• Brief
Lines from the one holding "The image size is (450, 366)." through the end of the entries, inclusive, form the whole output; reproduce them exactly and omit pictures.

• Data records

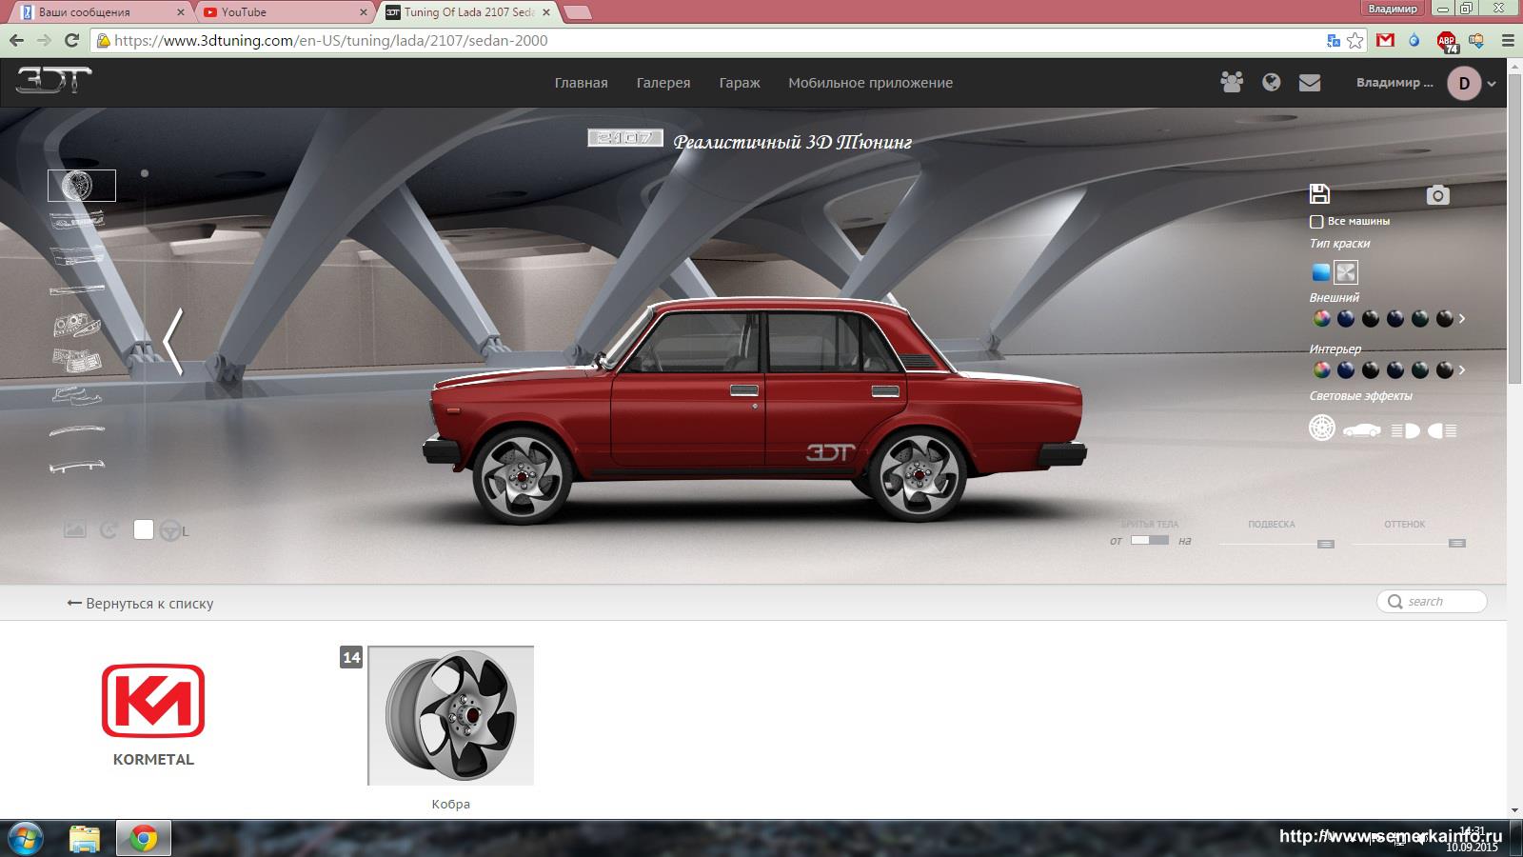The height and width of the screenshot is (857, 1523).
Task: Open the rear spoiler parts category
Action: [77, 467]
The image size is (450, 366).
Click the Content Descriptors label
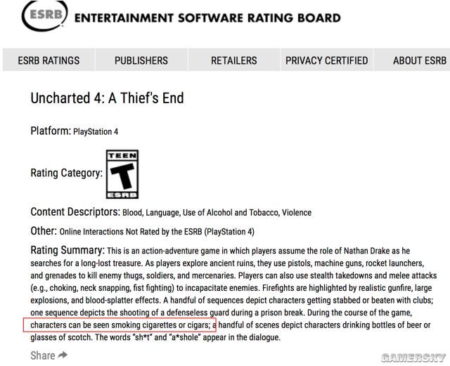coord(75,211)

• Written response
The image size is (450, 366).
Click the Content Descriptors label
coord(75,211)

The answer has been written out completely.